Audio-Visual Target Speaker Extraction (AVTSE) aims to isolate a target speaker's voice from multi-speaker mixtures by leveraging visual cues. However, the practical deployment of existing AVTSE methods is often hindered by poor generalization, high computational complexity, and non-causal designs. To address these issues, we propose 2S-AVTSE, a novel two-stage system built on an audio-visual decoupling strategy. This approach uniquely eliminates the need for synchronized audio-visual training data, enhancing its applicability in real world scenarios. The first stage uses a compact visual network to perform voice activity detection (VAD) by analyzing visual cues only. Its output VAD then guides a second-stage audio network to extract the target speech. With a computational load of only 1.89 GMACs, our system exhibits superior generalization and robustness in realistic and cross-domain scenarios compared to end-to-end baselines. This design presents a practical and effective solution for real-world applications.

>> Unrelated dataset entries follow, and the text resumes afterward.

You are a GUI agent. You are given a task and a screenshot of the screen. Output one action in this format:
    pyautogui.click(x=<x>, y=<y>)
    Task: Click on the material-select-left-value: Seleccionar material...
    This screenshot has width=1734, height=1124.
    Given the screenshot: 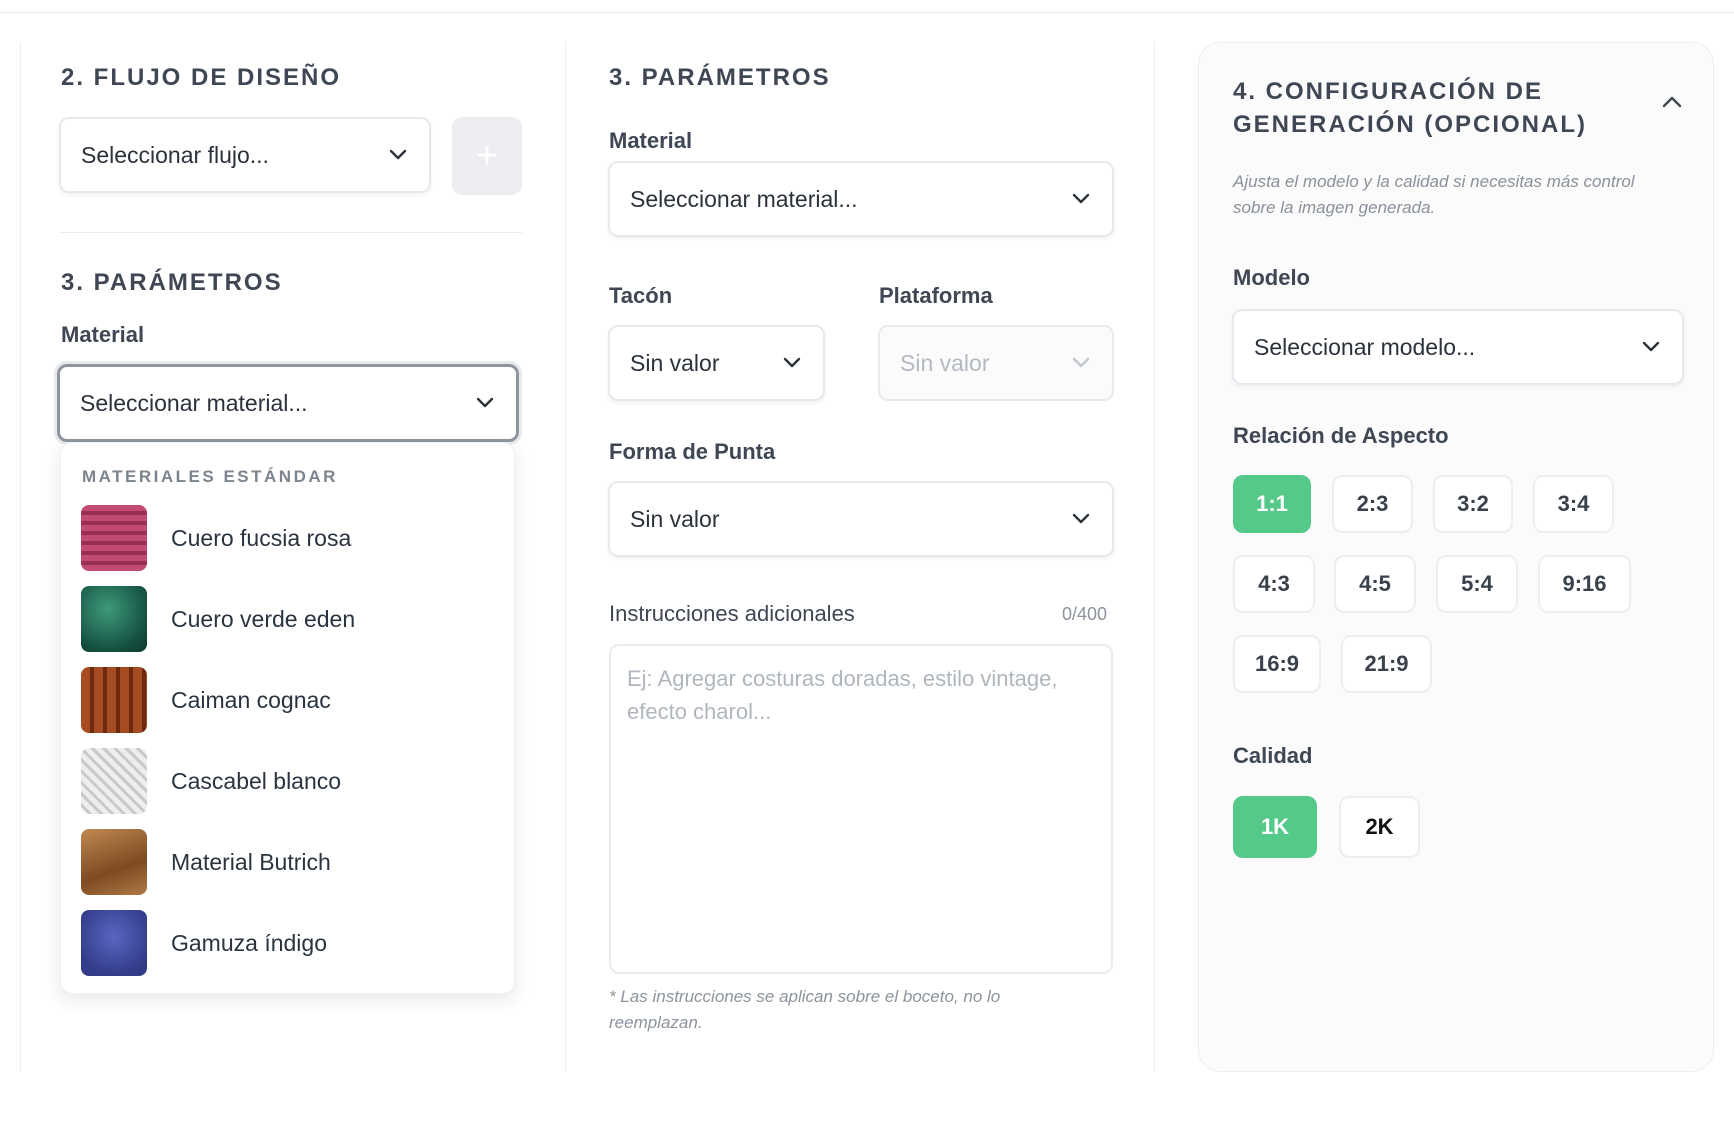 What is the action you would take?
    pyautogui.click(x=194, y=402)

Real Recordings 🎯 Where 2S-AVTSE Truly Excels

💡 Key Insight: While 2S-AVTSE performs competitively on simulation data, it demonstrates exceptional generalization on real-world recordings where other methods struggle. This makes it a practical, deployable solution for actual applications.

Unprocessed
Original Mix
2S-AVTSE
Causal, 1.89G MACs/s
CTCNet
NonCausal, 92.56G MACs/s
CTCNet-mini
NonCausal, 2.26G MACs/s

Simulation Demos 📊 Competitive Performance on Standard Benchmarks

Mix
-
CTCNet
NonCausal, 92.56G MACs/s
CTCNet-mini
NonCausal, 2.26G MACs/s
2S-AVTSE
Causal, 1.89G MACs/s
Clean
Ground Truth
Note: These simulation demos are from the artificial LRS2-2Mix benchmark, which features 100% overlapping speech. Since 2S-AVTSE identifies the speaker via an initial activation cue, we prepended a 2-second non-overlapping voice segment to each sample for this evaluation. Our design deliberately trades maximum performance on this specific benchmark for superior robustness in more realistic, sparsely-overlapped conversations. Therefore, its performance here may be surpassed by end-to-end models that are specifically optimized for this dataset's artificial conditions.

Core Advantages

  • Overcomes Data Scarcity. Our novel decoupled training strategy works without synchronized AV data, allowing it to be trained on vast, readily available audio-only datasets.
  • Ready for Real-Time Use. With an ultra-lightweight design (1.36M params, 1.89 GMacs/s) and a fully causal architecture, 2S-AVTSE runs efficiently on standard CPUs with no delay.
  • Built for Reality, Not Just Benchmarks. While competitive on standard benchmarks, our model truly shines in realistic conversational scenarios and real-world recordings where other models fail to generalize.
  • Deploy Anywhere. We've confirmed its robust performance on both ARM and x86 platforms, making 2S-AVTSE a practical solution ready for deployment on laptops, desktops, and more.